A greve foi iniciada por tempo indeterminado após novo impasse entre trabalhadores e empresas de ônibus. Naquele momento, os rodoviários reivindicavam reajuste salarial de 17%, percentual que chegou a cair para 10% após rodadas de negociação. A proposta final apresentada pelo setor empresarial, porém, foi de apenas 4%, o que levou a categoria a cruzar os braços.

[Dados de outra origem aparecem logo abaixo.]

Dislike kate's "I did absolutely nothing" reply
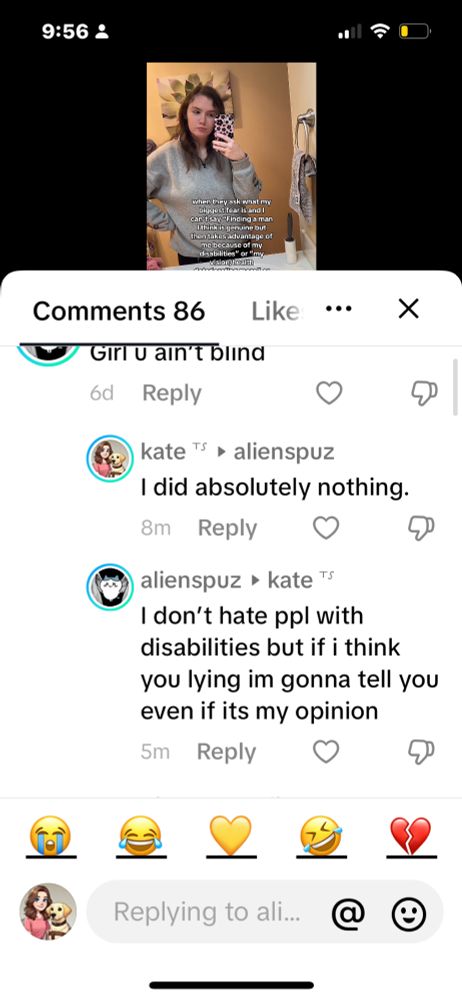 click(x=421, y=527)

Logo nas primeiras horas da paralisação, a cidade sentiu os impactos. Rodoviários fecharam a pista nos dois sentidos da região da Sete Portas, e a adesão foi ampla, envolvendo não apenas os ônibus urbanos de Salvador, mas também linhas metropolitanas e intermunicipais. O transporte coletivo simplesmente deixou de circular.

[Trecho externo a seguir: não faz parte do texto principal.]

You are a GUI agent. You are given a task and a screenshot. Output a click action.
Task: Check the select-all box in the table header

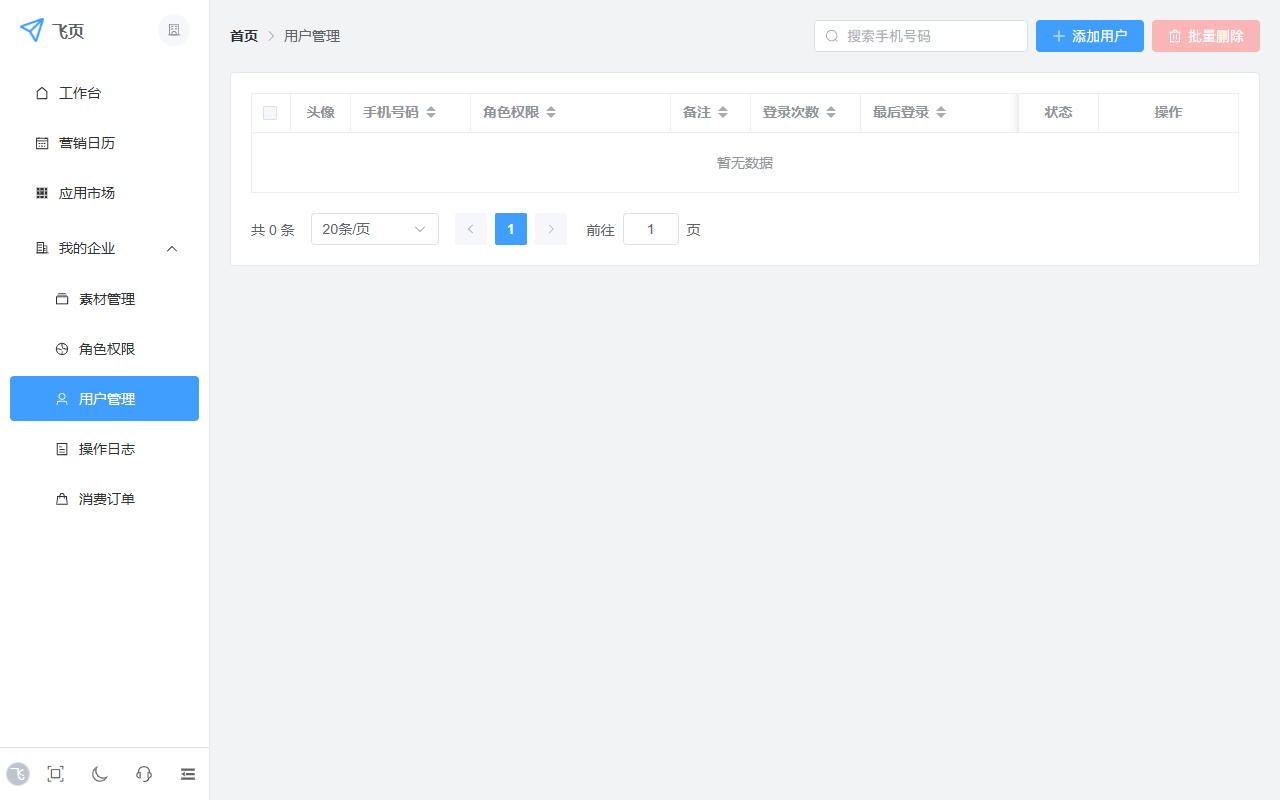coord(270,112)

A Justiça do Trabalho chegou a determinar que 70% da frota permanecesse em operação, sob pena de multa diária de R$ 50 mil ao sindicato. A decisão, no entanto, foi ignorada. No dia seguinte, nenhum ônibus saiu das garagens, configurando adesão total à greve. Sem alternativas, a população recorreu a caronas, transportes alternativos e longas caminhadas.
Com a cidade praticamente parada, escolas das redes pública e privada suspenderam aulas, e áreas inteiras de Salvador ficaram vazias. No segundo dia, após ação da Polícia Militar, cerca de 240 ônibus voltaram a circular, escoltados em comboios. A saída dos veículos foi marcada por piquetes em frente às garagens e pela necessidade de intervenção policial.
Nos dias seguintes, o cenário se agravou. Houve registros de depredações, ônibus danificados e um veículo incendiado na região do Trobogy. A violência gerou medo entre motoristas, passageiros e trabalhadores que tentavam manter parte do serviço em funcionamento. A Rodoviária de Salvador também foi afetada, dificultando viagens intermunicipais e interestaduais.
Somente em 2 de junho de 2006, após dias de tensão, Salvador começou a retomar a rotina. O fim da greve ocorreu após dissídio coletivo no Tribunal Regional do Trabalho (TRT), que definiu reajuste salarial de 5%, estendido também ao tíquete-alimentação.
Mais do que números, a greve de 2006 ficou marcada pelo impacto profundo na vida urbana e pela lembrança de um período em que a mobilidade de Salvador entrou em colapso — reforçando seu lugar entre as paralisações mais históricas do transporte público da cidade.